GIUDIZI E PREGIUDIZI - Eppure il premier Giuseppe Conte, che nel discorso di ieri si è espresso a favore della “ritrovata socialità”, consigliando comunque di mantenere un livello elevato di prudenza, facendo attenzione alle uniche misure efficaci contro il virus che sono rappresentate da “distanziamento fisico e uso, ove necessario delle mascherine”, ha annunciato che valuterà diverse opzioni per il rilancio economico del Paese, rispolverando – addirittura – anche i vecchi progetti di grandi opere, come il ponte sullo Stretto. “Senza pregiudizi valuterò tutto”, ha risposto Conte a una domanda in proposito.
Anche se i pregiudizi sembrano permanere rispetto al gioco pubblico: unico settore che continua ad essere palesemente discriminato da parte dell'Esecutivo, e non solo. Nonostante i rischi – decisamente notevoli - a cui si sta andando incontro, senza che nessuno sembri preoccuparsene. A partire da quello di una forte ricaduta nell'illegalità, pensando alla ripartenza dei campionati di calcio mentre continuano a rimanere chiuse le agenzie di scommesse, che rappresenterebbe un autentico regalo per la criminalità organizzata e gli allibratori clandestini. I quali, probabilmente, non aspettano altro che un passo indietro da parte dello Stato nel gioco legale per riprendere in mano un business che gestivano direttamente, prima della legalizzazione del comparto.
Il rischio più grande ed evidente, tuttavia, è quello di carattere economico e occupazionale, con le decine di migliaia di aziende che compongono la filiera del gioco legale ormai allo stremo e che si vedranno costrette a chiudere definitivamente dopo oltre tre mesi di inattività. Mettendo quindi per strada una buona parte di quelle circa 150mila persone che lavorano oggi nell'industria italiana del gaming. Un autentico scempio, che diventa ancor più grave (e incomprensibile) guardando i dati economici generali della Penisola che propongono scenari altamente drammatici.
 
IL DRAMMA OCCUPAZIONALE - Proprio ieri sono circolati i numeri che certificano il crollo dell’occupazione ad aprile, che dimostrano come l'epidemia di Covid-19 inizia a far sentire i suoi effetti anche sul mercato del lavoro.
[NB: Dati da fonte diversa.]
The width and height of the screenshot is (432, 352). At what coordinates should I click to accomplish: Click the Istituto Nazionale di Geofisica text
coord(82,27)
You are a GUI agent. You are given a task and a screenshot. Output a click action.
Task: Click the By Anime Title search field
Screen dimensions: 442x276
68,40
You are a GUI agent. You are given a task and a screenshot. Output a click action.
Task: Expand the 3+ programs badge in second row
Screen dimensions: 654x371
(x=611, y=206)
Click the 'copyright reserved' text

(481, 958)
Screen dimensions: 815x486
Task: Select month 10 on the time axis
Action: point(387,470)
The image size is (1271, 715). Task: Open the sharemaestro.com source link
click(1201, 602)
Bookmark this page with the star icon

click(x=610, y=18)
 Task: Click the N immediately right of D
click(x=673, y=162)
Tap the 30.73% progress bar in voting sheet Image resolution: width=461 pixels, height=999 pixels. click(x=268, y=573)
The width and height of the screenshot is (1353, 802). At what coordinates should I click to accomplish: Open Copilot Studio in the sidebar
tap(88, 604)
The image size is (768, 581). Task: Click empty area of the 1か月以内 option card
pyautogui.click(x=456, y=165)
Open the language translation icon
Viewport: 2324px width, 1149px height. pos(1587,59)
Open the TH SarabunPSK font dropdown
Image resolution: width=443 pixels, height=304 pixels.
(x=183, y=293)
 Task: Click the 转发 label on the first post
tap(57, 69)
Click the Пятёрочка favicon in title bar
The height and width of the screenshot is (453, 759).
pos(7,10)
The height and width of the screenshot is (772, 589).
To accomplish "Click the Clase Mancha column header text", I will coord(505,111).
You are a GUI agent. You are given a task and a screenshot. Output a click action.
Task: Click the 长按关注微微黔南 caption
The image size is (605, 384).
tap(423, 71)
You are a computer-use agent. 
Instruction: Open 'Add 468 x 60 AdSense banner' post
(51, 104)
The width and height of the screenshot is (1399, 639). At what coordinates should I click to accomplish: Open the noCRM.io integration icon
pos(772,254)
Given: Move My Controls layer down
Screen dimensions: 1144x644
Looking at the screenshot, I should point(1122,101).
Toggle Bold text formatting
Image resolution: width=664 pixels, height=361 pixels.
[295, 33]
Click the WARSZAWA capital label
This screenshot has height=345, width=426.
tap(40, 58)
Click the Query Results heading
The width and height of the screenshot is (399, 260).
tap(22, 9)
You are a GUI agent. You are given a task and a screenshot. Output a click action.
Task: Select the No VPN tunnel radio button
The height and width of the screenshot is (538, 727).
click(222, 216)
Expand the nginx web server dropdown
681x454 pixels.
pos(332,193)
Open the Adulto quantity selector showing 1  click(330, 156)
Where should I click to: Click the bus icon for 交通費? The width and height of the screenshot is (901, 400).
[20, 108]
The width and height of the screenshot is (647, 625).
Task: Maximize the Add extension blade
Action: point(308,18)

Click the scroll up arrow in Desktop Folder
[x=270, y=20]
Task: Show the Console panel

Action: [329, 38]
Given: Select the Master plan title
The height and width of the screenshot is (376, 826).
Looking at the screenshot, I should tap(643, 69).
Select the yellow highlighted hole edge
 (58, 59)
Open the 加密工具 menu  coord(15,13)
Stando ai dati su occupati e disoccupati mensili pubblicati dall'Istat, ad aprile l'occupazione è crollata di 274mila unità, spinta al ribasso dalla caduta verticale dei lavoratori a termine e degli indipendenti. Il fattore più insidioso, peraltro, è che chi ha perso il lavoro è andato a ingrossare simultaneamente le file degli inattivi: forti di un boom di +746mila unità nell'arco di un mese. Figuriamoci cosa potrà accadere a partire dai prossimi mesi quando al conto si andranno ad aggiungere anche i lavoratori del gioco legale. Per un autentico suicidio di Stato e uno sterminio della piccola e media impresa italiana in un settore che, piaccia o no, rappresenta comunque una parte dell'economia nazionale e un mercato gestito in nome e per conto dello Stato, e che anche per questo non può essere dimenticato. O, peggio ancora, discriminato e condannato.